- Texte fourni
+ + + + +

Une grande radio pas de gauche. Enfin !  


Il faut bien l’avouer : le départ de Nicolas Canteloup m’a fait douter. Que toute une série de légendes quittent la station après des décennies de fidélité n’est pas une catastrophe, mais la disparition du numéro quotidien de l’imitateur sur le coup de 8h45, c’est autre chose. Europe 1 se relèvera-t-elle de l’absence de ses versions hilarantes d’Anne Hidalgo, niaise et nasillarde ou de Macron, malin et prétentieux (deux de ses personnages les mieux réussis) m’angoissais-je en auditeur fidèle de la station qui, il y a longtemps déjà, enchantait mon adolescence ?

Eh bien oui.

Rapide rembobinage : depuis près de dix ans, l’audience de la plus fameuse des premières stations libres de France connaît une forte chute d’audience : près de la moitié de son auditoire évaporée depuis 2010. De nombreux remaniements de grille n’y changent rien jusqu’à l’été dernier où, à la faveur d’une OPA de Vivendi - le groupe de Vincent Bolloré - sur Lagardère, propriétaire d’Europe 1 et de nombreux médias, le grand ménage est lancé. Exit les vieilles gloires, dont Laurent Cabrol et Julie (près d’un siècle de fidélité à la station à eux deux !) et place à la relève. Un risque car l’on sait bien que l’auditeur ne déteste rien tant que le changement de ses habitudes.

La grande peur du camp du Bien

Or, ce ne sont pas les auditeurs qui ont protesté. C’est une partie de la rédaction et les autres médias. Une grève de six jours, inédite à Europe 1, a permis aux plus vieux cadors, tels Patrick Cohen soutenu par Anne Sinclair, de dire leur indignation et leur peur de voir disparaître la fameuse neutralité et l’indépendance journalistique qui les animent. Les mêmes valeurs qui, en même temps, ne les poussaient pas à s’offusquer de la propagande écolo-politique quotidienne que la brave Fanny Agostini distillait jusque-là sous un vernis de « conseils pour la planète ».

+ + + + +

- Données du listing
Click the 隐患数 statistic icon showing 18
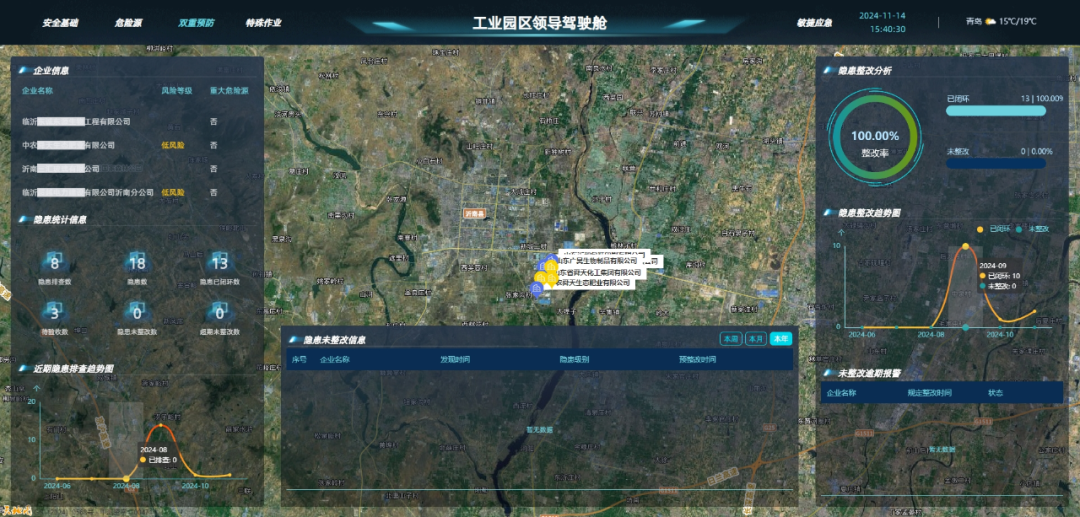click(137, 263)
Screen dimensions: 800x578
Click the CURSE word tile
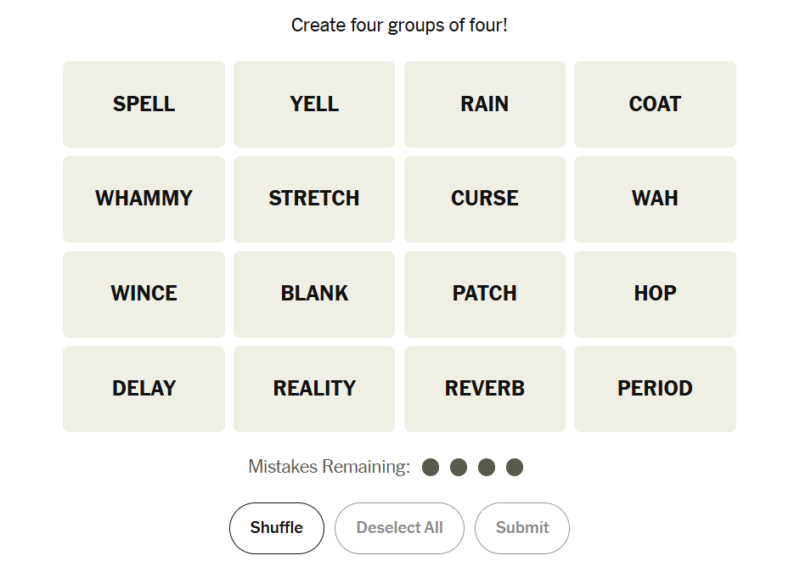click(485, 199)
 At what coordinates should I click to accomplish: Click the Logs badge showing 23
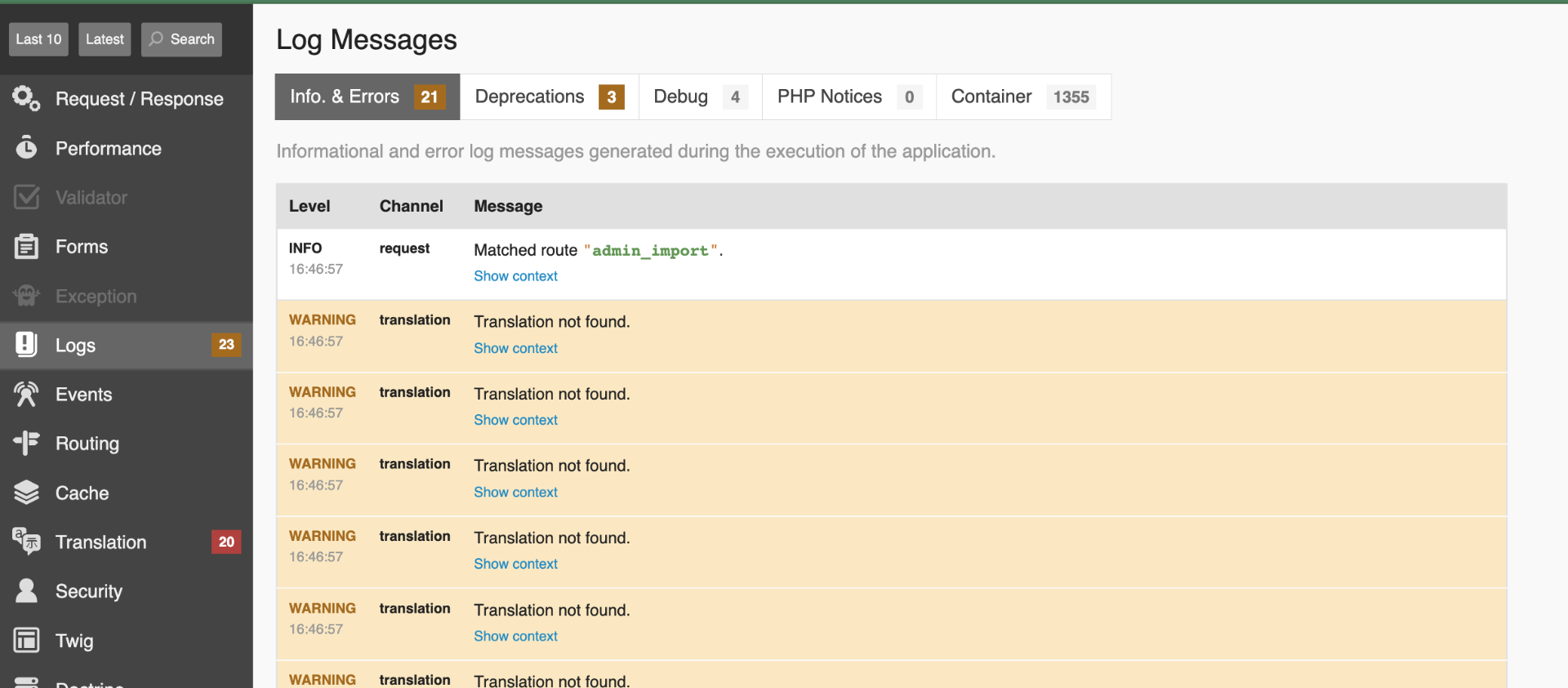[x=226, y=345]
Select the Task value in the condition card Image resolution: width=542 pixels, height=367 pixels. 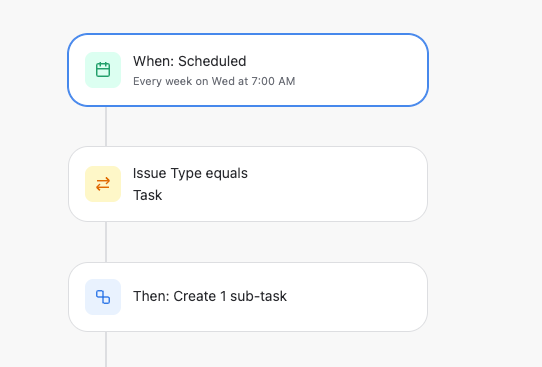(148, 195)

+ + + + +

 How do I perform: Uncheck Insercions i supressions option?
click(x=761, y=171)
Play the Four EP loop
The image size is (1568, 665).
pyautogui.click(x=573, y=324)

+ + + + +

- Tâches à réaliser
a. Traduisez en anglais cette phrase du texte sur Europe 1 : « Un risque car l'on sait bien que l'auditeur ne déteste rien tant que le changement de ses habitudes. »
b. Reprenez le texte sur Europe 1 après sa dernière phrase et poursuivez-en la rédaction.
Le listing n'a aucun lien avec le texte sur Europe 1.

- Résultats attendus
a. A risk, since it is well known that listeners hate nothing so much as a change in their habits.

b.
Sonia Mabrouk, une digne successeuse de Jean-Pierre Elkabbach, munie de redoutables punchlines

La bien-pensance outrée a atteint son paroxysme avec Libération, toujours prompt à donner le ton dans le camp du Bien, qui s’en est pris à Sonia Mabrouk, l’excellentissime journaliste d’origine tunisienne remarquable meneuse de débats sur Europe et CNews. « Directrice de la réaction », « égérie de la droitosphère », «brushing à la Fox News » : les termes employés, largement en dessous de la ceinture, ne témoignent, dans le fond, de rien d’autre que la grande peur de l’élite de gauche, qui archidomine le paysage médiatique, de perdre du terrain au profit de journalistes qui auraient l’outrecuidance de ne pas penser juste. Car, oui, il en existe. En France à tout le moins. On les trouve notamment sur CNews, où officiait Eric Zemmour jusqu’il y a peu et qui appartient à… Vincent Bolloré. D’où la grande peur chez les Justes. Et pour une fois, leurs craintes n’étaient pas vaines. C’est bien un sérieux rapprochement qui s’est opéré entre la radio et la chaîne d’info continue. Un rapprochement qui fait sens du point de vue de la ligne éditoriale autant qu’économique. Les uns et les autres officiant en synergie, certaines émissions étant même diffusées simultanément en TV et en radio, donnant ainsi raison au grand homme de radio José Arthur qui ne manquait jamais de rappeler que la supériorité de la radio sur la TV tient au fait que la première peut se passer d’images.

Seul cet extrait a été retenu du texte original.